The firm started foreclosure proceedings later that year. But the complaint alleges that the foreclosure notice mailed to the Duperes was "vague," full of legal jargon, and "did not explain the consequences of failing to stop the foreclosure."
"The Duperes did not receive...any warning about losing their home or equity," the complaint continues.
Eventually, the debt grew to over $13,000.
Tallage was granted the absolute title to the house by the land court in 2019 — a home worth around $330,000.
The complaint claims the value of the house is roughly 1,100 percent more than the debt (plus interest and fees) owed by the Duperes.
According to Pacific Legal Foundation Attorney Joshua Polk, a large majority of U.S. states prohibit companies or towns from keeping all proceeds from such takings.
But Massachusetts is not one of them.
Tallage has also started eviction proceedings against the family, according to the complaint.

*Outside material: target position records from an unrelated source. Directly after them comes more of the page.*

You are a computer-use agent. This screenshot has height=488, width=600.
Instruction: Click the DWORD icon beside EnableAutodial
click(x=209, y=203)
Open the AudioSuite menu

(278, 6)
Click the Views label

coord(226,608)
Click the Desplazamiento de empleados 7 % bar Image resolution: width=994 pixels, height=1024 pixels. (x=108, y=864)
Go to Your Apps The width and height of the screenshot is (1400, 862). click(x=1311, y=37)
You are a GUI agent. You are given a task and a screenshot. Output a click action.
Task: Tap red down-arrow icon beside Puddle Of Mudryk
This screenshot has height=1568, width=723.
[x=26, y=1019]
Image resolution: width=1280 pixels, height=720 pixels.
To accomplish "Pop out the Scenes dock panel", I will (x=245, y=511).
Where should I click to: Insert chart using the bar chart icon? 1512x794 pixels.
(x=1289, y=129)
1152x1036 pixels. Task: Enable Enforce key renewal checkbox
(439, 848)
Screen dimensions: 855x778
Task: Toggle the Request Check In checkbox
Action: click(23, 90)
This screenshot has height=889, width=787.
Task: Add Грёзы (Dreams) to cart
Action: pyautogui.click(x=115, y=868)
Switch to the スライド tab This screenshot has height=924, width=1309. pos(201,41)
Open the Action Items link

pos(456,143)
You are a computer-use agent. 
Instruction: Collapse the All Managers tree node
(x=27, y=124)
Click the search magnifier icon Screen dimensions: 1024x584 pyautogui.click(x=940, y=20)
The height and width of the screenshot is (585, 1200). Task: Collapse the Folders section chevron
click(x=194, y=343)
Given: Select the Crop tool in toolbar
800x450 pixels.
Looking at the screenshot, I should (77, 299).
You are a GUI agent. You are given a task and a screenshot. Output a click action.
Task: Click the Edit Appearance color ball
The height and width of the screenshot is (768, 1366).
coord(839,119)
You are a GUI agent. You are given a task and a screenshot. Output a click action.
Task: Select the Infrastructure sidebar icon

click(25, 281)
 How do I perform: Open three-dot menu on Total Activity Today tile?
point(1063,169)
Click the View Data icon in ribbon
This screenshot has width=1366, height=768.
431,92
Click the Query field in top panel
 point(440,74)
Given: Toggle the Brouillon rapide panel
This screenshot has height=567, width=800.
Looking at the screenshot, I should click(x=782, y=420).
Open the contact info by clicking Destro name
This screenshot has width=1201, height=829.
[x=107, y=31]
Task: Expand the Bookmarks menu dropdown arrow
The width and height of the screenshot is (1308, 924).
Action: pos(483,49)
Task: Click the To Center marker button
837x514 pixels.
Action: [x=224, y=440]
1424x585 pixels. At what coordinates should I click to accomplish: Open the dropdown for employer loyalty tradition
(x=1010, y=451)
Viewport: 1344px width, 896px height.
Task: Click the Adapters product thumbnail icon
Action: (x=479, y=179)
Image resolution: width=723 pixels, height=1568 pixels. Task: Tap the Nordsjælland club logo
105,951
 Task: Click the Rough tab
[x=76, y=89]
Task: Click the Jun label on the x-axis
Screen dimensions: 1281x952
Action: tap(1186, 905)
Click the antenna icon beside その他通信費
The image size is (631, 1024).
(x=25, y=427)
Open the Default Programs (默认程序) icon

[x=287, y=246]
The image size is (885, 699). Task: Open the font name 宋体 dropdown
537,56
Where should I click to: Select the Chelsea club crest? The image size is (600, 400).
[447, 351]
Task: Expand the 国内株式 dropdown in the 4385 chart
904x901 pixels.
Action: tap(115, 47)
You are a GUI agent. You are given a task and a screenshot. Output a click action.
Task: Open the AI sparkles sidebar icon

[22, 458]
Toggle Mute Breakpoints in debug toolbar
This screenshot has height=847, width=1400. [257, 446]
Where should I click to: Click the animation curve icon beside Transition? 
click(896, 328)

Attorney for Tallage Davis Dan Hill commented, "Tallage denies all of the allegations of unconstitutionality or bad faith," noting that the company "complied with all statutory requirements."
"We’ve looked at this and we definitely have not breached any constitutional issue," he added.
Dartmouth Town Administrator Shawn MacInnes commented, "We make every effort, within the confines of state law, to keep homeowners in their homes when there's an issue with back taxes."
Town officials did not comment on the Duperes' case or the town's relationship with Tallage Davis.
Polk said that the firm, the town, and the Duperes are working to settle the lawsuit out of court.
But even if the Duperes' case is settled, he said, the issue won't go away until regulations address what he called "home equity theft," which he noted is all too common.
An Easton family nearly lost their home earlier this year, but were able to recover the title after another lawsuit brought by Pacific Legal Foundation, Polk said.
Every year around $56 million is taken this way from Massachusetts residents, according to a research paper from UMass Law School Professor Ralph Clifford.
Lawmakers are attempting to address the issue.
One proposed bill — which would require better notice of foreclosures and limit profits for tax title holders to just the amount owed — is wending its way through the state's House of Representatives.
"No matter how the Duperes’ case turns out, we will not stop challenging unconstitutional tax foreclosures until Massachusetts homeowners can be secure in their property," Polk said.
“The government and its agents aren’t entitled to any more than they are owed," he noted. "Anything above that amount is stealing.”